After Chenault resumed his post as director, Hume returned to the Tuskegee Veterans Administration Medical Center (VA) as chief of orthopedic and surgical services, and, just as important, he helped to develop the Tuskegee Vocational Rehabilitation Center (TVRC). Started in 1950, the center was the culmination of cooperation between the Department of Vocational Rehabilitation of the State of Alabama, the VA hospital, and the Infantile Paralysis Center. The TVRC sought to help with employment opportunities for those with physical disabilities in Macon County. Hume likewise maintained an active private practice as an orthopedic surgeon. In 1955, Chenault decided to move his practice to Florida, so Hume took over as director of the Infantile Paralysis Center until 1975 when it closed. He then returned as chief of orthopedic and surgical services at the VA. Because veterans’ services were segregated, he treated patients from all over the Southeast. He also conducted a bi-monthly Crippled Children’s Clinic at the hospital.

Hume was concerned throughout his professional career with the lack of training opportunities for African Americans in the medical profession. Therefore, he spent much of his career teaching orthopedic residents and interns in the newly established general surgical residency program at the VA Medical Center. Also, from 1977-89, Hume was an adjunct professor of orthopedics for physical and occupational therapy students at Tuskegee’s School of Allied Health, which he continued after his retirement from the VA in 1981.

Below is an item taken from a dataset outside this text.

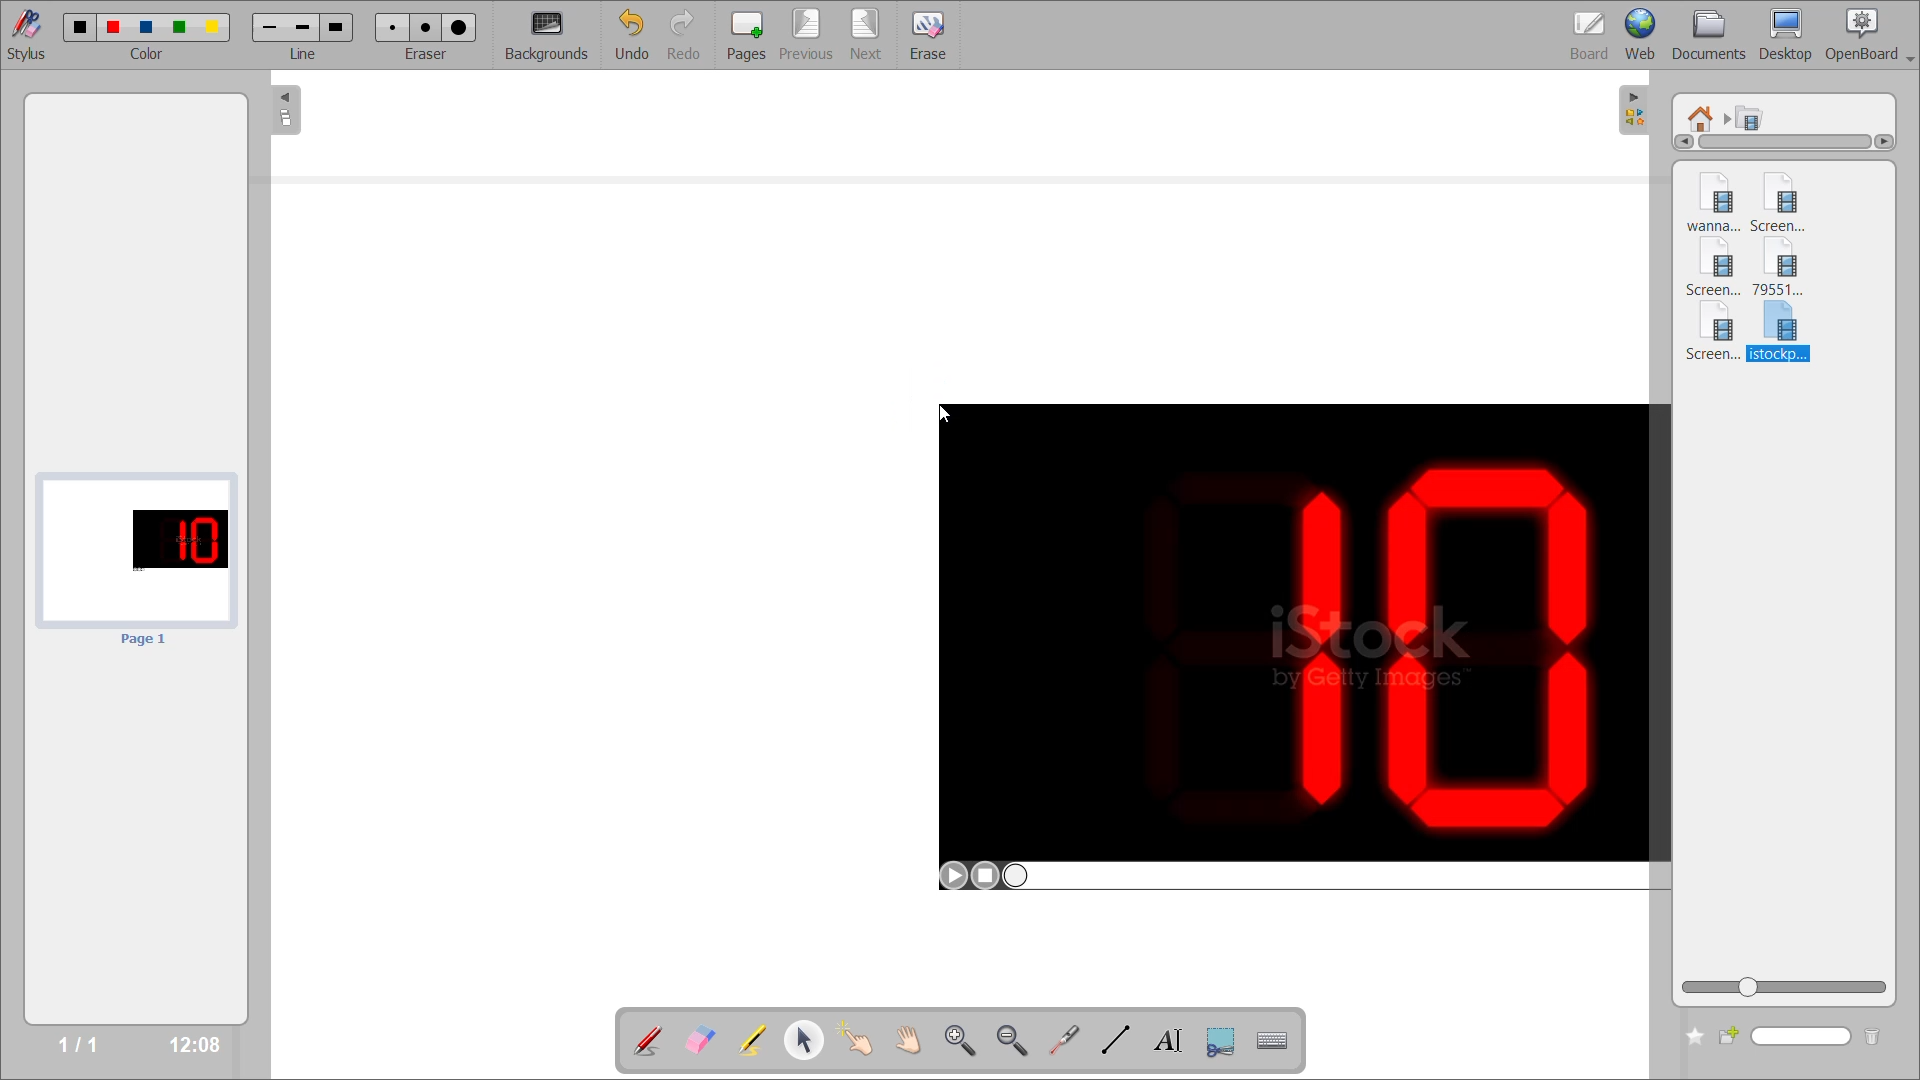  What do you see at coordinates (137, 559) in the screenshot?
I see `page preview` at bounding box center [137, 559].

In 1989, Hume co-authored with Edith Powell, a professor in the Allied Health program, A Black Oasis: Tuskegee Institute’s Fight Against Infantile Paralysis, a historical account of the establishment and life of the Tuskegee Infantile Paralysis Center. Hume and Powell sought to highlight the service of highly trained African American professionals to African American children who could not get the same level of treatment anywhere else.

Hume remained active in local organizations until his death on September 29, 2004, at East Alabama Medical Center in Opelika, Lee County. Hume’s wife of 62 years, Ruth Mae Westmoreland, had died the previous June.

Additional Resources

Chandler, Dana R., and Edith Powell. To Raise Up the Man Farthest Down: Tuskegee University’s Advancements in Human Health, 1881-1987. Tuscaloosa Ala.: University of Alabama Press, 2018.

Hume, John Franklin, and Mary Edith Powell. A Black Oasis: Tuskegee Institute’s Fight Against Infantile Paralysis 1941-1975. Tuskegee, Ala.: Tuskegee University, n.d.